I was wondering if any consideration had been given to adding GNOME to the minimal iso, to make the interface to Rocky look more like what users are used to seeing when they install CentOS? Are there legal considerations that would prevent this? Thanks!
The intent of the minimal ISO is to provide the smallest generally useful self installable image possible. I’m not sure if you meant including GNOME in the minimal ISO’s repo or include GNOME meaning a live image, but either way it would bloat it to the point where it’s no longer “minimal”.
If you were looking for live images, there are currently a few here http://dl.rockylinux.org/pub/rocky/8/Live/ (currently unsupported, please report bugs to bugs.rockylinux.org)

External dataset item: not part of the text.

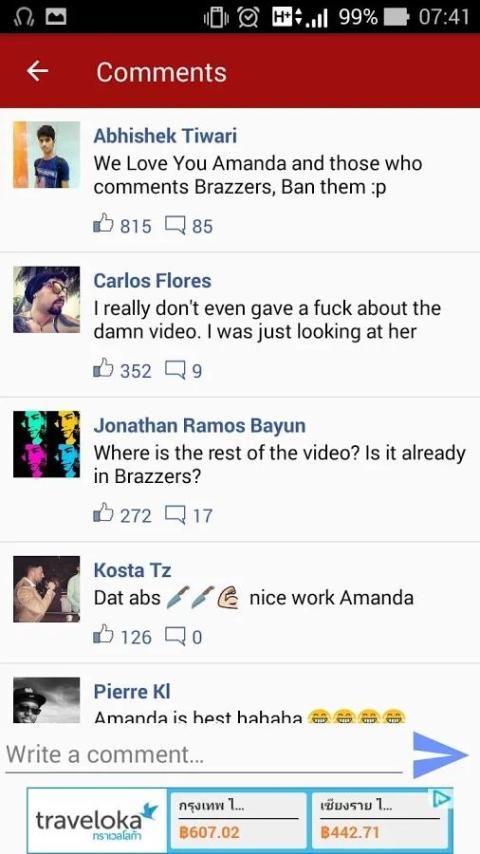View Jonathan Ramos Bayun's colorful avatar

click(47, 444)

Maybe the OP wants to install sever with GUI by a smaller iso image instead of that 9g dvd1.
Similar to ISO Size does not fit on DVD
USB flash disk is a good chose to use dvd1 image.
My apologies for the confusing original post. As berlin suggested, I wasn’t proposing that GNOME be added to the minimal iso itself. Instead, I was wondering if a new iso could be created that would combine GNOME and the minimal iso’s contents. It could be called the “workstation” iso or the “gui” iso or something else along those lines. Ideally, it would be (1) an iso officially supported and maintained by the RESF, (2) bootable when copied to both DVD and USB media, and (3) small enough to fit on a single standard 4.7GB disk.

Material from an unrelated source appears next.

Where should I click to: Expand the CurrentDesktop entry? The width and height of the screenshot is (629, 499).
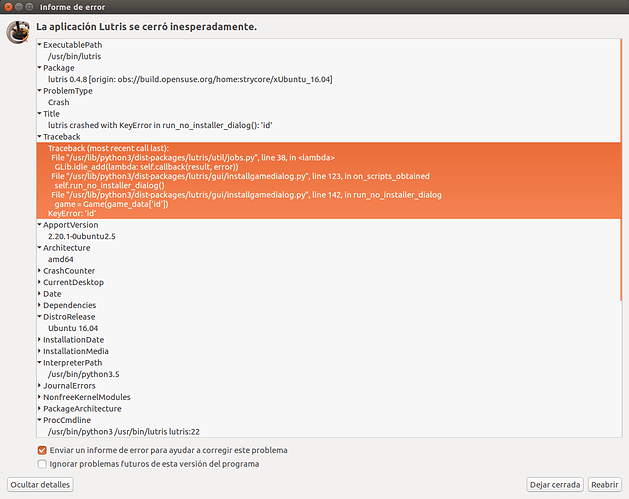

I realize that I can install the minimal iso and then run the command
dnf groupinstall “Server with GUI” -y
to install GNOME afterwards, but I just wondered if a single iso with GNOME added might be less confusing for those who haven’t worked with RHEL/CentOS (or Linux in general for that matter). It is a bit confusing that the current minimal iso allows you to specify that you want to include GNOME when specifying the components to install, but it doesn’t actually install it.
Anyway, this whole idea was just a suggestion. I’m very pleased with what I’ve seen of Rocky, and I appreciate all the hard work that went into making it available for us. Thank you.
I did a minimal install - but wanted to expand my install. I used YUM commands to list the available group install commands. GNOME installed very quickly - and easily using yum.
I installed KDE the full version, had no problem, didn’t bother with Gnome!